Re: [galaxy-dev] Some issues with job submission to pulsar

2015-10-07 Thread Raj Ayyampalayam

Hi John,

Thanks for your comments. Upload was just a tool that I picked to test 
my initial install, I hadn't installed any tools into the galaxy 
instance at that time. I set it up to use a shared directory and it is 
working fine now.


One of the goals for this second Galaxy instance at UGA is to isolate 
the Galaxy installation directory from the shared (cluster wide) 
storage. Whenever we have a shared storage issue the Galaxy web 
interface seems to slowdown considerably.

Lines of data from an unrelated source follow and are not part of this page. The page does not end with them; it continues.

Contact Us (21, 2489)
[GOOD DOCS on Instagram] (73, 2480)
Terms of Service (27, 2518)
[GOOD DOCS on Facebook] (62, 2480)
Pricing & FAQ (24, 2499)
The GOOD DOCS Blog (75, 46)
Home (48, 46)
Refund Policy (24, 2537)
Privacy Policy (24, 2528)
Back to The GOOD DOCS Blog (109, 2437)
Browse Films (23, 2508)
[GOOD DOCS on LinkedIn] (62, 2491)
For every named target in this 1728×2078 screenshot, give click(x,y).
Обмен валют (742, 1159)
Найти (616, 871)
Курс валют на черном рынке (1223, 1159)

The operating system that is running Galaxy is the latest Ubuntu LTS 
release (Ubuntu seems to be a lot easier to deal with than CentOS 5.x), 
our cluster is running CentOS 5.x. I am in the process of figuring out 
how to install tools and their tool dependencies automatically so that 
the dependencies are compiled on the CentOS machine rather than the 
Ubuntu machine. Any suggestions?


Thanks,
-Raj


On 09/25/2015 01:15 PM, John Chilton wrote:

Depending on how you set things up - either Galaxy, Nginx, or Apache
are creating a file for the upload that is incoming - in the above
case I imagine it is this file -
/home/galaxy/wkdir/galaxy/database/tmp/tmpp6j83l. This file is outside
of Galaxy's data model for tools and jobs - it is just a free floating
file in some ways - so the Pulsar client doesn't know it needs to
transfer it or how to modify the job description to handle it. It is
kind of a very special case for data source tools.

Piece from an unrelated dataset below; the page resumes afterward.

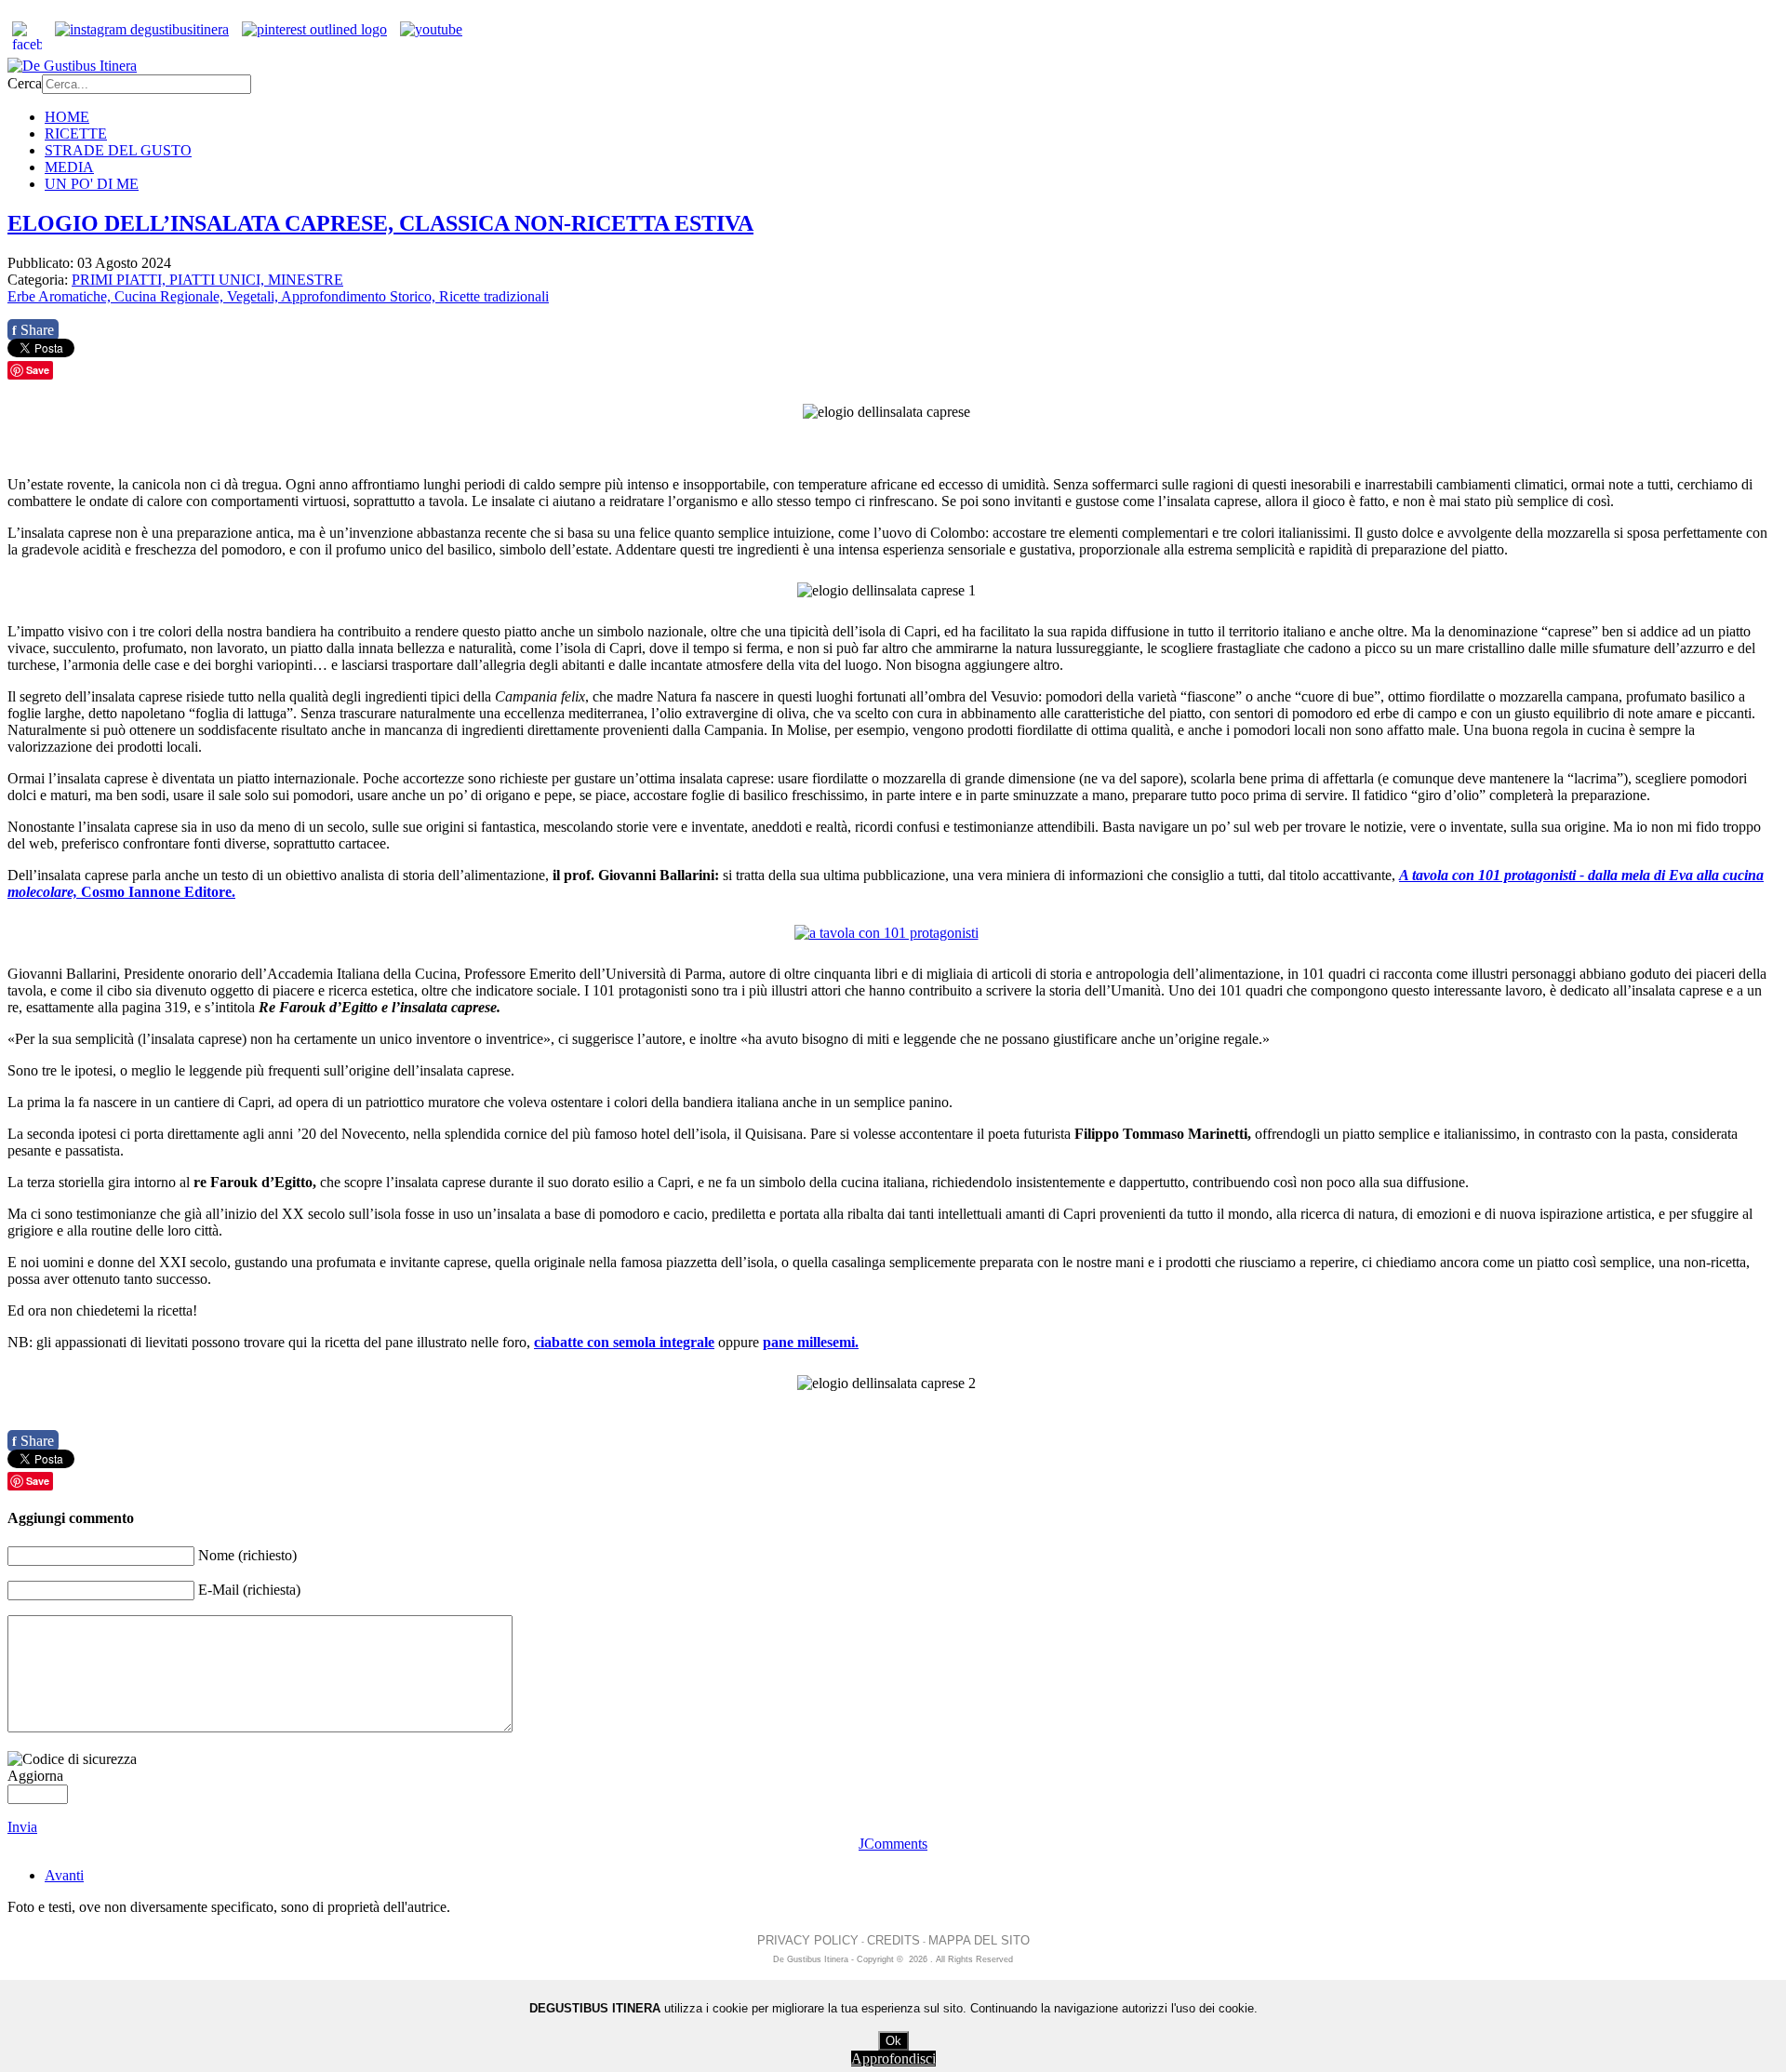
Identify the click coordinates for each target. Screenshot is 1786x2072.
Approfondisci (893, 2058)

Stepping back a minute, the upload tool is an odd thing to run with
pulsar, it would basically need to send a file to pulsar server,
pulsar would run a very lightweight script that wouldn't modify the
file at all, and then send the same file back to Galaxy with some
metadata. It will really slow down uploads to do them this way I think
- if at all possibly you should try to run this tool closer to Galaxy
or at least not transfer the file (if it is on a shared directory or
something).

Hacking up Galaxy to find these uploaded files would be possible and I
think I would merge a PR to implement that, but it is such a
particular use case (upload shouldn't probably be running on disk that
isn't shared with Galaxy) that I don't think it is worth the effort of
implementing this right now.

Is this fair? Can you find some shared disk to use for these paths -
/home/galaxy/wkdir/galaxy/database/tmp/tmpp6j83l.

-John

On Thu, Sep 24, 2015 at 9:42 PM, Raj Ayyampalayam  wrote:

Hello,

I am setting up a new instance of Galaxy (based on the latest dev branch on
github repo) configured to submit the jobs to a remote cluster via pulsar.
I used the usegalaxy playbook to get the configuration parameters for the
galaxy job_conf.xml and pulsar app.yml files.
I was partially successful in running the jobs via pulsar, the regular tools
(analysis tools, etc..) are running OK on the remote cluster.
I am having trouble getting the upload tool to run on the the remote
cluster.

Here is the error I see in the galaxy error report for the job:
It looks like the upload tool running on the remote machine is trying to
access a file in the database/tmp area of the galaxy server machine.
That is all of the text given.